17 Jan, 2026 · Sascha · Fernsehen · 0 comments

Passend zu den Filmhighlights möchte ich auch wieder auf das vorliegende Serienjahr blicken und habe mit großer Enttäuschung festgestellt, dass mich bis auf so ein paar Rückkehrer in teilweise schon echt fortgeschrittenen Staffeln kaum etwas wirklich begeistern kann.
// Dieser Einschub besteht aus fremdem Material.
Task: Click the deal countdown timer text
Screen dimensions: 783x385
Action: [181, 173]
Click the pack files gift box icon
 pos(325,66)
Dazu gibt es bisher auch keine wirklichen Highlights an originellen Serien. Wie auch im Film geht im TV der Trend hin zu Sequels, Spin-offs und Revivals. Ich bin mir sicher, dass sich das im Laufe des Jahres noch bessern wird und noch einiges nicht absehbar ist. Doch so beim Jahresstart ist der Überblick etwas trist.
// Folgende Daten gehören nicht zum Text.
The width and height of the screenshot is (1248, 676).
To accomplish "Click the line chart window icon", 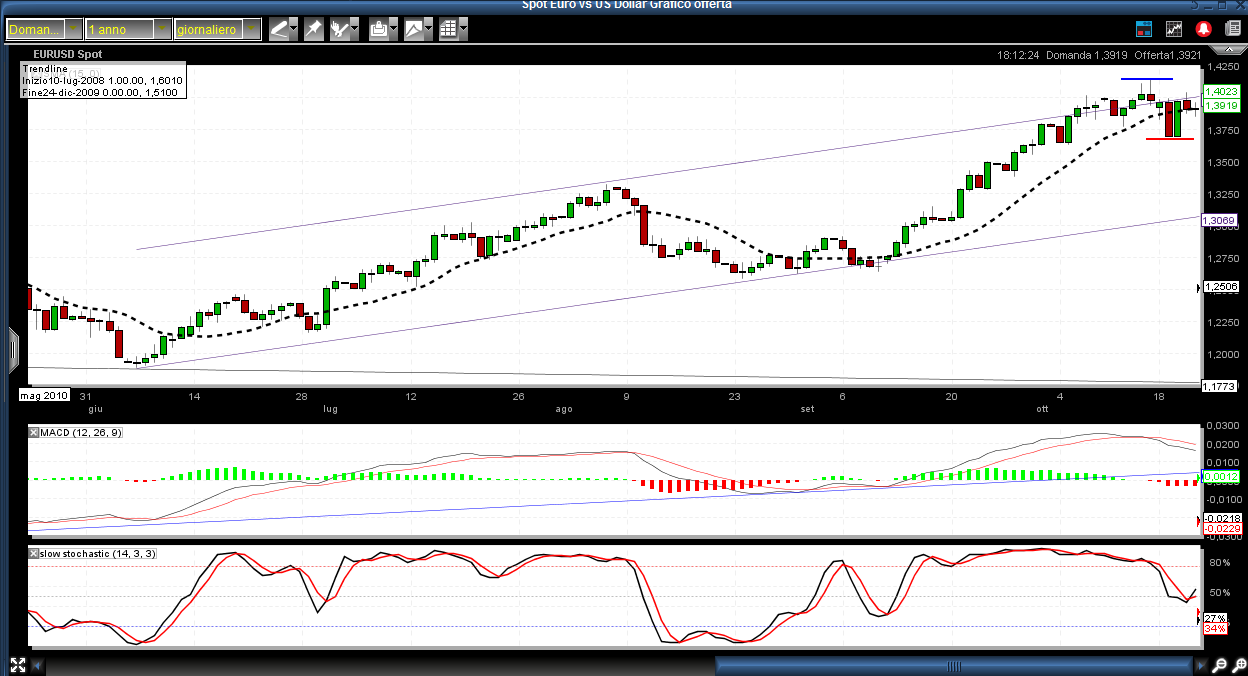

Natürlich werde ich als Millenial und ehemaliger ProSieben-Stammzuschauer die Scrubs– und Malcolm in the Middle-Revivals auschecken. Ich denke eigentlich nicht, dass sich das bei Scrubs auszahlen wird. Malcolm in the Middle hat immerhin mit Bryan Cranston und Jane Kaczmarek zwei Schauspieler, die das Ding vielleicht retten könnten. Die erste Staffel von Monarch: Legacy of Monsters habe ich – und das ist mir selbst wirklich ein Rätsel – ganz treu Woche für Woche mitverfolgt und trotzdem dabei nie wirklich etwas gefühlt. Dass Gareth Edwards für zwei Folgen zückkehrt, ist mir aber Anlass genug, dran zu bleiben. Sollte Tomb Raider dieses Jahr noch erscheinen, wovon ich nicht ausgehe, sollte es auf der Liste eigentlich einen Platz bekommen. Phoebe Waller-Bridge geht immer und Sophie Turner sieht mega aus in der Rolle. Gleiches gilt für die dritte Staffel von Silo, bei der ich hoffnungsvoller bin.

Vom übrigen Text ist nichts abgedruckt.